From 1983 to 1994, painter Bob Ross was a purveyor of happy little things. His Joy of Painting program was a PBS hit that endeared Ross to several generations, many of whom found his relaxed approach to art soothing.
Now, the first-ever painting he did for the show, titled A Walk in the Woods, has surfaced. If you’ve got $9.8 million, you can own it.
According to The Washington Post, the painting has been in the possession of a single owner for the past four decades—a volunteer at the PBS station in Virginia where the episode was produced. Ross donated the painting, which was auctioned off by the station. The volunteer likely paid around $100 or less for it.
The owner recently approached art dealer Modern Artifact in Minneapolis, which acquired the painting for an undisclosed sum and is now offering it to the public for $9.8 million.
The work—which, true to form for Ross, depicts a tree-lined pathway—was authenticated by Bob Ross Inc., the rights holder to Ross’s show.

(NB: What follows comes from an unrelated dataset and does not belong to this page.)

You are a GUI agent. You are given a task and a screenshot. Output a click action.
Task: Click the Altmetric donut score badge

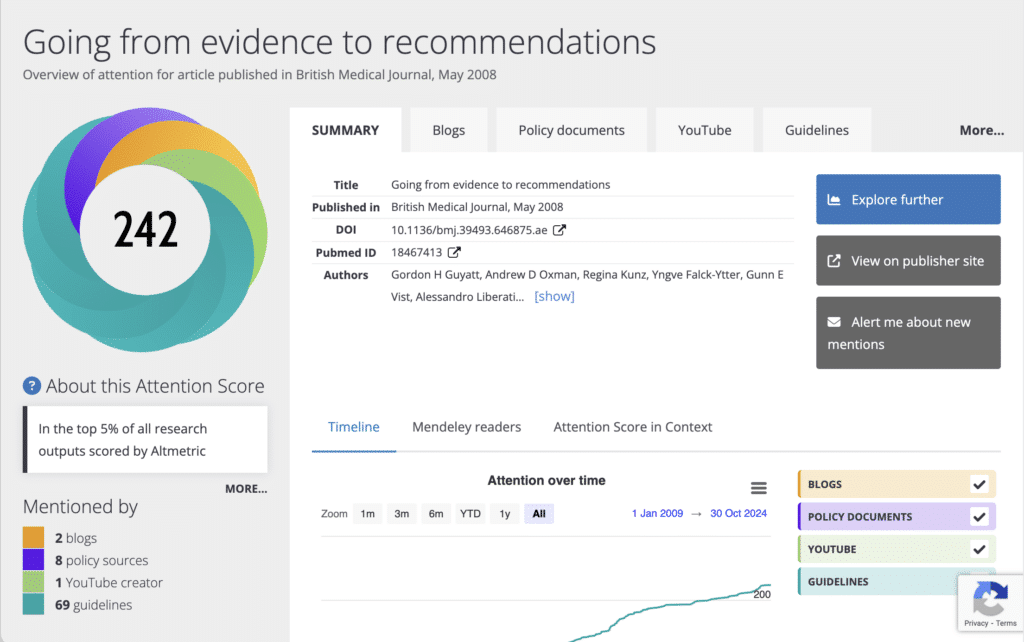tap(145, 230)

Analyzing the painting against the footage allowed the company to confirm it was not only a Ross original, but the exact painting used in the show. (Ross often painted three versions: one before taping, one during, and one for future reference.)
Most Ross originals wound up with Bob Ross Inc., which has made donations to the Smithsonian and sometimes loans out paintings for exhibit but otherwise keeps them stored at their Virginia headquarters. Occasionally, a piece will emerge for sale that was auctioned off by PBS or offered by Ross himself. In 2019, a painting sold by the artist during an art fair in Anchorage in 1980 for $60 surfaced. It was purchased by Modern Artifact for $10,000. That now sounds like a bargain.